▸ 任务目标 A: 列出记录中含有字符串“Policy”的每一行。

▸ 原文段落:

--------------------

官网:http://www.h2o.ai/
H2o开源的机器学习框架,支持glm,rf,gbm,深度学习等算法,借助hadoop spark计算平台,实现large scale 机器学习
H2o 机器学习包
R版本 https://cran.r-project.org/web/packages/h2o/index.html
Python版本 https://pypi.python.org/pypi/h2o/
文档 http://h2o-release.s3.amazonaws.com/h2o/rel-turchin/9/docs-website/h2o-docs/index.html
基于h2o的gbm参数调整实验
https://github.com/h2oai/h2o-3/blob/master/h2o-docs/src/product/tutorials/gbm/gbmTuning.Rmd
1 下载安装 R h2o
install.packages("h2o")
2 启动h2o
> library(h2o)
> h2o.init(nthreads = 3)
Connection successful!
R is connected to the H2O cluster:
H2O cluster uptime: 5 hours 9 minutes
H2O cluster version: 3.8.2.6
H2O cluster name: H2O_started_from_R_xxx_phg216
H2O cluster total nodes: 1
H2O cluster total memory: 1.42 GB
H2O cluster total cores: 4
H2O cluster allowed cores: 3
H2O cluster healthy: TRUE
H2O Connection ip: localhost
H2O Connection port: 54321
H2O Connection proxy: NA
R Version: R version 3.2.3 (2015-12-10)
3 导入数据
## 'path' can point to a local file, hdfs, s3, nfs, Hive, directories, etc.
df <- h2o.importFile(path = "http://s3.amazonaws.com/h2o-public-test-data/smalldata/gbm_test/titanic.csv")
dim(df)
head(df)
tail(df)
summary(df,exact_quantiles=TRUE)
## pick a response for the supervised problem
response <- "survived"

--------------------

▸ 数据条目:
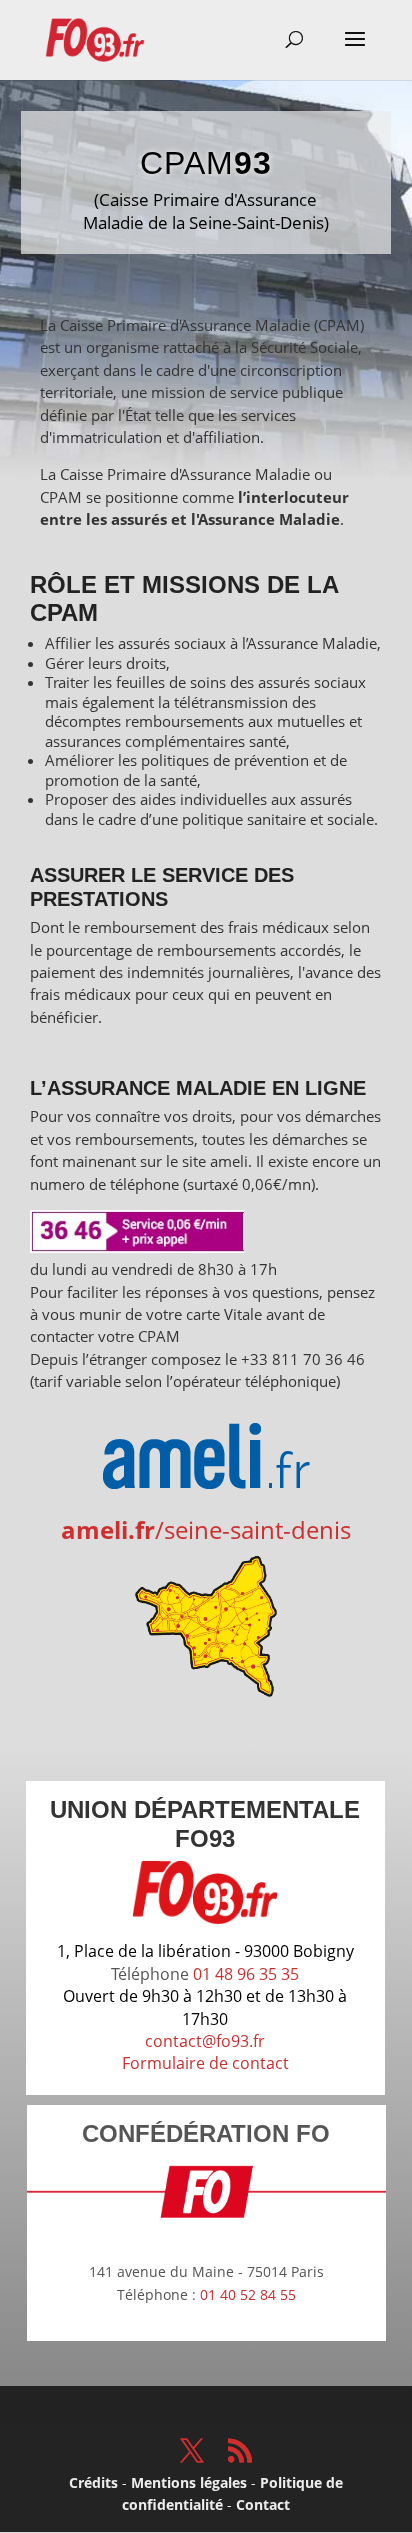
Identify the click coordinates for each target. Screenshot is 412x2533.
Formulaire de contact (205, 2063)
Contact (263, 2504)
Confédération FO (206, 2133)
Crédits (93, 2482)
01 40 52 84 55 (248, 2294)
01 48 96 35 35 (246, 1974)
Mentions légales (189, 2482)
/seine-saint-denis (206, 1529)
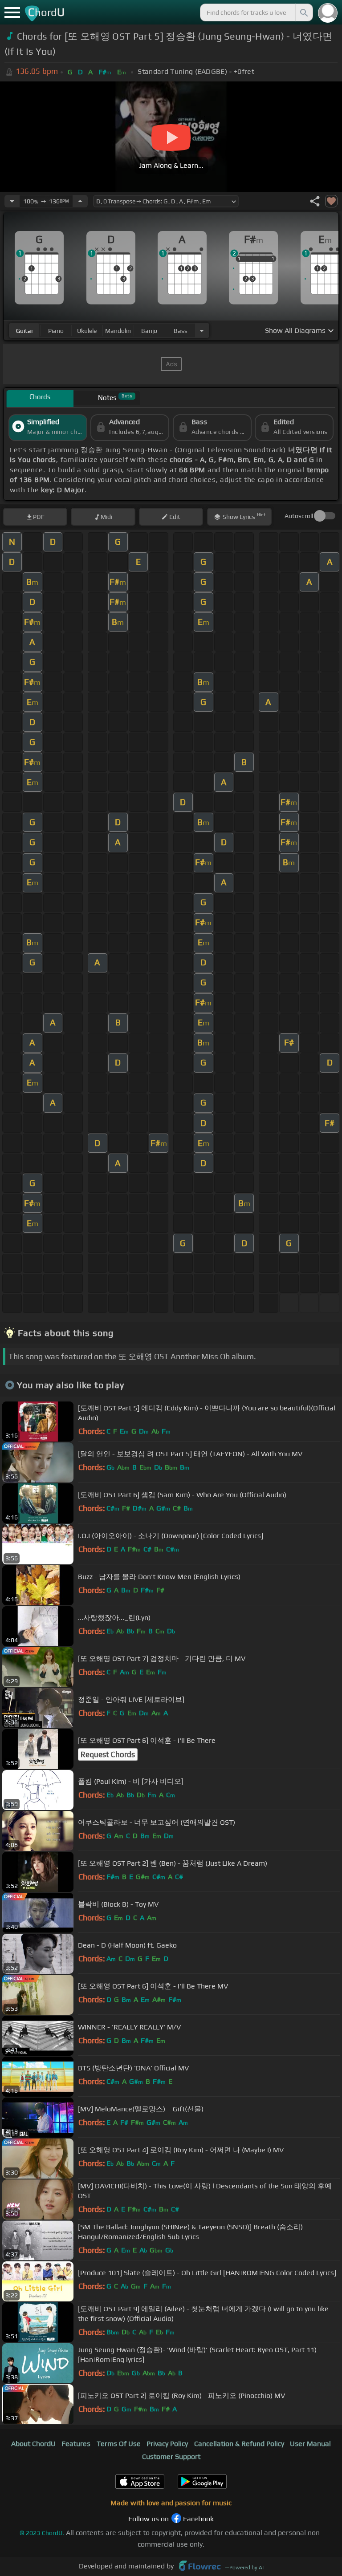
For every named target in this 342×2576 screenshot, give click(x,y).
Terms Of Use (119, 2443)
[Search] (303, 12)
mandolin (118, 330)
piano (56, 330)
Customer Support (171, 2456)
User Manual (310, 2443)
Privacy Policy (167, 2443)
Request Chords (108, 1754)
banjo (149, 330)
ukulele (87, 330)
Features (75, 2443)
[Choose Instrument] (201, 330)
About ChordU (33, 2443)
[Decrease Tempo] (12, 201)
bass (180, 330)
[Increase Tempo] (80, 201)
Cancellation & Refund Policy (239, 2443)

--------------------

▸ 任务目标 B: 将上文介绍H2O机器学习框架的原文逐字完整重述一遍。

▸ 参考答案 A:
Privacy Policy (167, 2443)
Cancellation & Refund Policy (239, 2443)

▸ 参考答案 B:
官网:http://www.h2o.ai/
H2o开源的机器学习框架,支持glm,rf,gbm,深度学习等算法,借助hadoop spark计算平台,实现large scale 机器学习
H2o 机器学习包
R版本 https://cran.r-project.org/web/packages/h2o/index.html
Python版本 https://pypi.python.org/pypi/h2o/
文档 http://h2o-release.s3.amazonaws.com/h2o/rel-turchin/9/docs-website/h2o-docs/index.html
基于h2o的gbm参数调整实验
https://github.com/h2oai/h2o-3/blob/master/h2o-docs/src/product/tutorials/gbm/gbmTuning.Rmd
1 下载安装 R h2o
install.packages("h2o")
2 启动h2o
> library(h2o)
> h2o.init(nthreads = 3)
Connection successful!
R is connected to the H2O cluster:
H2O cluster uptime: 5 hours 9 minutes
H2O cluster version: 3.8.2.6
H2O cluster name: H2O_started_from_R_xxx_phg216
H2O cluster total nodes: 1
H2O cluster total memory: 1.42 GB
H2O cluster total cores: 4
H2O cluster allowed cores: 3
H2O cluster healthy: TRUE
H2O Connection ip: localhost
H2O Connection port: 54321
H2O Connection proxy: NA
R Version: R version 3.2.3 (2015-12-10)
3 导入数据
## 'path' can point to a local file, hdfs, s3, nfs, Hive, directories, etc.
df <- h2o.importFile(path = "http://s3.amazonaws.com/h2o-public-test-data/smalldata/gbm_test/titanic.csv")
dim(df)
head(df)
tail(df)
summary(df,exact_quantiles=TRUE)
## pick a response for the supervised problem
response <- "survived"